The ability to imagine and defend people who are different. Most writers of fiction put at least a little of themselves into the characters they put on the page. The real challenge lies in writing the characters who aren't like us -- those who are hard where we are soft, or vice versa, those who approach where we'd retreat. Antagonists and protagonists alike need to resound with readers, which means we need to be able to defend our characters' actions, even when we disagree with them.
The capacity to be a self-starter. As a writer, I am my own boss. No one is going to come to my house (or my satellite office at Starbucks) and make me put my butt in the chair and pound out 100 or 1000 or 10,000 words. If I can't get past my own fears and procrastination and make myself write, no one is going to do it for me.
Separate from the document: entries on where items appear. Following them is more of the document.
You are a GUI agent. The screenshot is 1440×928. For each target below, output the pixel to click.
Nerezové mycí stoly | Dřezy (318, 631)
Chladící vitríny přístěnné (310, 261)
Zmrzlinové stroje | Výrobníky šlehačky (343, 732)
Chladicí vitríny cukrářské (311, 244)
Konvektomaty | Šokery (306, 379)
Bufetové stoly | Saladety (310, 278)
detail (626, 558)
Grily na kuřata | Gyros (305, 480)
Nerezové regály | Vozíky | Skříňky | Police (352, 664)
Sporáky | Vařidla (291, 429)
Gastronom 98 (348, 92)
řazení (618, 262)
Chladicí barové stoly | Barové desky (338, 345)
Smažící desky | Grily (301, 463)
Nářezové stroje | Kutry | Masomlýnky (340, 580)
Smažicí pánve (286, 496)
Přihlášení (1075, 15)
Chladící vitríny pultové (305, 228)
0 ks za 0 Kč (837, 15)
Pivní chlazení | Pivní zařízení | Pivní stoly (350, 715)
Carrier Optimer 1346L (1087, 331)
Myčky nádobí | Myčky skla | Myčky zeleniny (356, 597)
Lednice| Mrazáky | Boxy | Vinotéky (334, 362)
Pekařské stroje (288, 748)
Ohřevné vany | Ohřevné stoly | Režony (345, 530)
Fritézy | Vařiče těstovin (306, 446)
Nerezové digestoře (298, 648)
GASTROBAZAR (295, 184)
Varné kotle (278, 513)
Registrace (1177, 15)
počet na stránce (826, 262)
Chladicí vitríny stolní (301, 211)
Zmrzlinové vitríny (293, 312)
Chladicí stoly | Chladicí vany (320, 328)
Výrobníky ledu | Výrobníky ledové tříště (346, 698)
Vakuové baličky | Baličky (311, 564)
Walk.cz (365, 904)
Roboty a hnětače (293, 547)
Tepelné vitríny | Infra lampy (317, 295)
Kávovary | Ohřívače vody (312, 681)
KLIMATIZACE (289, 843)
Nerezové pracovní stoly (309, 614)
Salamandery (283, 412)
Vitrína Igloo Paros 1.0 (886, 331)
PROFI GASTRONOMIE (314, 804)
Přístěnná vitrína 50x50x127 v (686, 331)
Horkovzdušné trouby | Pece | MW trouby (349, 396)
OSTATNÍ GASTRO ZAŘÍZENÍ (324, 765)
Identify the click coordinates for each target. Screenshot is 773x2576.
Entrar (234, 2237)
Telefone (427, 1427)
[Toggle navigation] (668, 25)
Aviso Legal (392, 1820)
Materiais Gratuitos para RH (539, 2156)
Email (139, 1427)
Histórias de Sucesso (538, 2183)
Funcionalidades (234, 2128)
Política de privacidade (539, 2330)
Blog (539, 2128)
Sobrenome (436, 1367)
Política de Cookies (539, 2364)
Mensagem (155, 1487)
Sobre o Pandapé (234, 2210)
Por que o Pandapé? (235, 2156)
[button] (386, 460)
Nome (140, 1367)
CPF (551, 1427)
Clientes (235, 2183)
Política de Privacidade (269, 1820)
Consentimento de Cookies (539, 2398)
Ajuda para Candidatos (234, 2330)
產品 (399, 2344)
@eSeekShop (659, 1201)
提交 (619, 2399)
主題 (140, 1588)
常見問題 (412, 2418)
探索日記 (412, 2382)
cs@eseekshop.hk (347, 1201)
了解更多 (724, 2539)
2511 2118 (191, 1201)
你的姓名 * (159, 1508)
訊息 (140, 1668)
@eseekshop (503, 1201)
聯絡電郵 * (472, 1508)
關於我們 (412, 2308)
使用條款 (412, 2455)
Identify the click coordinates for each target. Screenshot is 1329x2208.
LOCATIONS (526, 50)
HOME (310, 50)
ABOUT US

If I'm too tired or too distracted or not in the mood, I need to rest or get away from distractions or get in the mood, or otherwise make a plan to get my work done. No plan, no book. It's that simple.

A community of writers. No one understands the writing life like other writers. Parents and spouses and children try. They commiserate, they support, they advise. But no one really gets it like those who are pushing past their own procrastination and fear to run that relay race/marathon alongside us. They know what it feels like when people we've developed out of thin air won't shut up or, conversely, freeze us out and leave us staring at a blank screen. They give us feedback that is growth-inducing (and, if they don't, they don't last long in the community) and trust us with the ephemeral bliss of just-right words on the page. They celebrate with us when we get the words right, and lift us up when we think we can't pour ourselves onto the page anymore.

The writing life is a pretty good life, and the traits it requires can all be cultivated. Fortunately, writers get a lifetime to do just that.